▶ _Given task_: Copy the data below line for line, changing nothing.

----

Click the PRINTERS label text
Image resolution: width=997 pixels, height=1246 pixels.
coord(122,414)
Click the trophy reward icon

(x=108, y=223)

----

▶ _Complete answer_:
Click the PRINTERS label text
Image resolution: width=997 pixels, height=1246 pixels.
coord(122,414)
Click the trophy reward icon

(x=108, y=223)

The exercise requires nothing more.